Year of 25 Books: #24 - Methland

Methland was one of the last books I read this year and was the direct result of a recommendation a pharmacy classmate of mine made to me on Facebook. Before I read this book, I was not exceptionally knowledgeable about the meth epidemic. I knew that it was bad, that rural America had been hit disproportionately hard by it and that the pseudoephedrine laws in Iowa were a direct response to the rising number of meth labs. I figured that I would get an education. I didn't know the half of it.

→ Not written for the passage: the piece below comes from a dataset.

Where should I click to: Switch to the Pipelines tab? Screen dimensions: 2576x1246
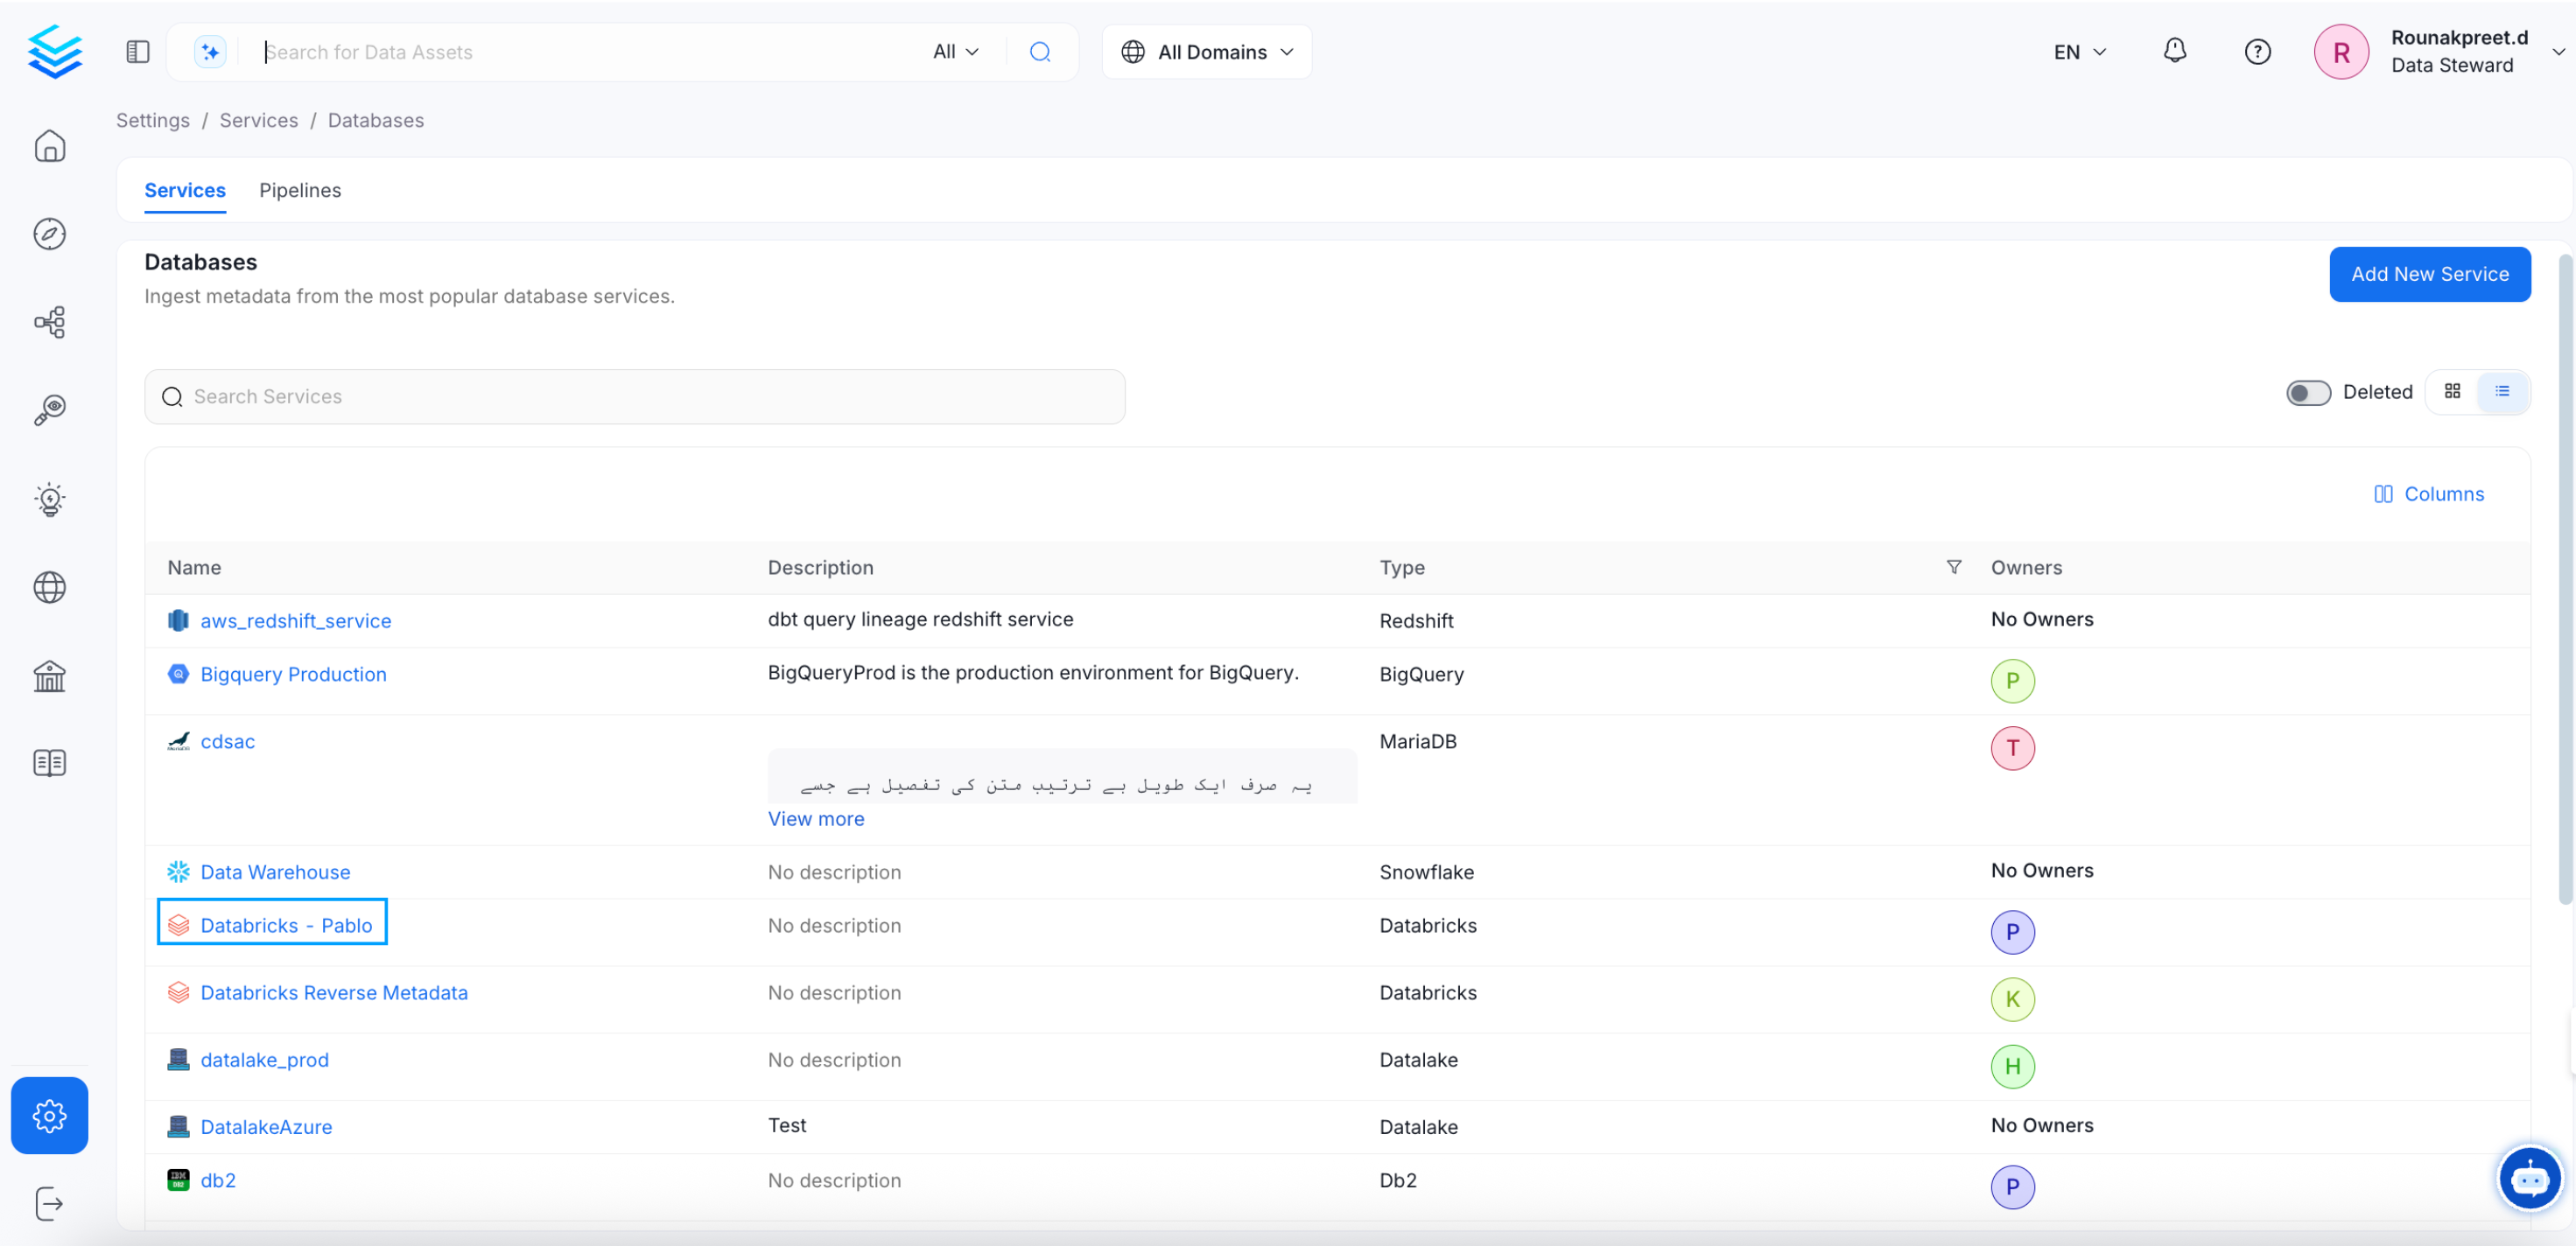[x=300, y=190]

What drew me to this book was the local connection. While it speaks about meth in general, author Nick Reding followed the meth problem in the eastern Iowa town of Oelwein. Oelwein is like a hundred other rural Iowa towns in that it has been pretty much forgotten in the new economy. Now that family farming is becoming a thing of the past and most of the money that is made from farming is not spent in the small towns surrounding the land, it was in danger of drying up and blowing away or alternately, exploding like so many of the meth labs inside its city limits.

Reding introduces us to a cast of characters in Oelwein - the mayor, the doctor with a serious alcohol problem and the county prosecutor whose parents still farm the land outside Oelwein are the main players in Oelwein's battle with meth. We meet meth addicts and meth producers. And what's amazing is that Reding treats all these people with compassion. He doesn't really make excuses for them, but he does understand that what's happening to rural America is very much a chicken/egg situation. Is rural America deteriorating because of drugs or are there drugs because of the deterioration? It's hard to tell.

But Methland is so much more than a story about meth in the Heartland. It's a scathing indictment of current economic policies. Reding is pretty ruthless in his indictment of "big food" - corporate farms that have bought up most of the land and the big conglomerate food producers that are now the only game in town. His tale of how Ottumwa became the meth capital of Iowa is all too familiar. Meat packing plant consolidated, union dismantled, wages slashed to 50% of what they were, benefits stripped. That hits right to the heart of a town's economic base. It's no wonder that many turn to drugs - either using or selling or both - in such a hopeless environment. (An aside: I've been to Ottumwa. It does not appear to be as bad as Reding paints it, but hey, what do I know.)

A riveting book that deserves to be read (despite a few factual details that this Iowan picked up), this was more than worth my time. Thanks to Alisa Shields for the recommendation!